:: GIVEN TEXT ::
The Market's Most Bulletproof Product
May 28, 2026
I came across this video on YouTube recently and it stopped me cold.
Somewhere on Mount Tai, one of China’s most sacred mountains, you can now pay someone to climb alongside you. Not as a guide or porter, but as a companion. Their job is to listen attentively, offer encouragement, and provide a psychologically safe environment while you climb. They can hold your hand or carry you part of the way if you ask. A hired friend of sorts.
This is one example of 情绪价值, or Qíngxù Jiàzhí, which translates directly as “Emotional Value.” It sounds like a quirky local trend. But I found myself thinking it might be a canary in the coal mine.
The Mutation of the Consumerist Meme
To understand why this matters, you have to trace how consumerism has quietly evolved over the past several decades, each iteration more insulated from criticism than the last.
The Object Era
Consumerism began with things. A car. A watch. A house.
The value was anchored in the physical product itself. The ability to purchase luxury goods signalled wealth and status, which drove consumers to desire and acquire such goods.
But over time, the democratisation of luxury allowed anyone to create the illusion of wealth. Materialism started being looked down upon as shallow.
The cultural script began to shift, buffered by scientific backing on hedonic adaptation and how accumulating things doesn’t move the needle on happiness.
So the market shifted with it.
The Experience Era
The new wisdom was simple: don’t buy things, collect experiences.
Travel. Eat out. Attend concerts and festivals.
Accumulate memories, not possessions.
The logic felt more defensible than the object era. How can you tell someone an experience isn’t worthwhile?
But something strange happened in the process. Accumulating experiences became its own status game. The experiences people sought weren’t idiosyncratic to their own genuine interests. They converged on the Instagram-worthy. Recognisable enough to signal taste and sophistication to an invisible audience.
I call this Experiential Consumerism.
Because status requires legibility, other people need to readily recognise the value of what you’re doing. Experiential consumerism herds people toward the same overhyped aesthetics and locations. An experience is undertaken to broadcast being “cultured” or up-to-date, chosen based on its aesthetic value for a feed rather than its actual value to your wellbeing.
A genuinely restorative weekend might just be a slow morning at home with a good book and a cup of coffee, but that doesn’t photograph well. The performative drive pulls us away from what actually restores us and toward what looks impressive.
Experiential consumerism, at its worst, outsources your attention to the performance of living rather than the living itself. This is largely where we still are.
There’s a simple test you can do for yourself. If you were strictly forbidden from taking a single photo, logging the location, or mentioning the experience to another human being for the rest of your life, would you still spend the time and money doing it? If the answer is no, you’re not buying an experience. You’re buying a broadcast.

:: PROVIDED DATA ::

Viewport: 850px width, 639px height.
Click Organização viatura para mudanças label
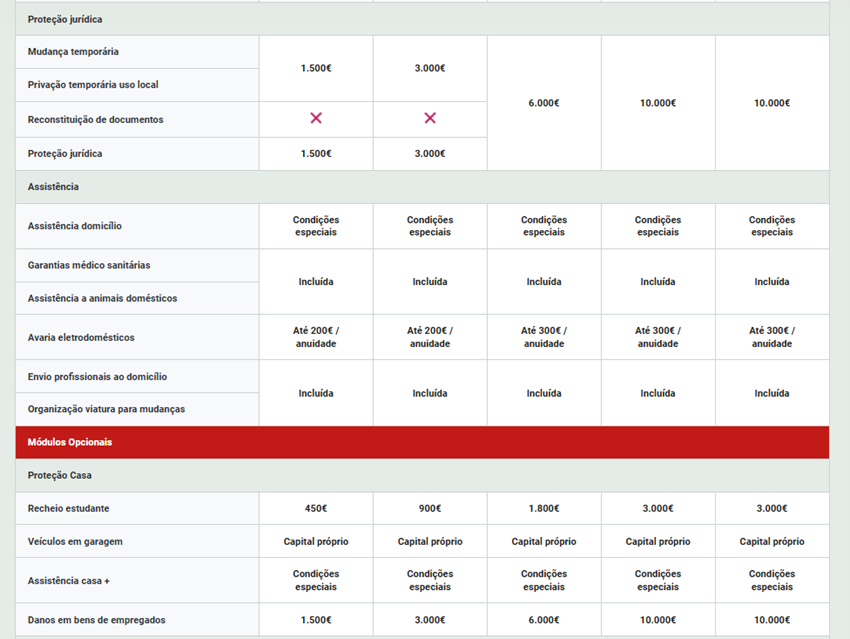(x=106, y=409)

:: WHAT TO PRODUCE ::
Reproduce the part of the consumerism essay starting at "This is one" and ending at "acquire such goods.", swapping "luxury goods" for "premium goods".

:: OUTPUT FOR THIS TASK ::
This is one example of 情绪价值, or Qíngxù Jiàzhí, which translates directly as “Emotional Value.” It sounds like a quirky local trend. But I found myself thinking it might be a canary in the coal mine.
The Mutation of the Consumerist Meme
To understand why this matters, you have to trace how consumerism has quietly evolved over the past several decades, each iteration more insulated from criticism than the last.
The Object Era
Consumerism began with things. A car. A watch. A house.
The value was anchored in the physical product itself. The ability to purchase premium goods signalled wealth and status, which drove consumers to desire and acquire such goods.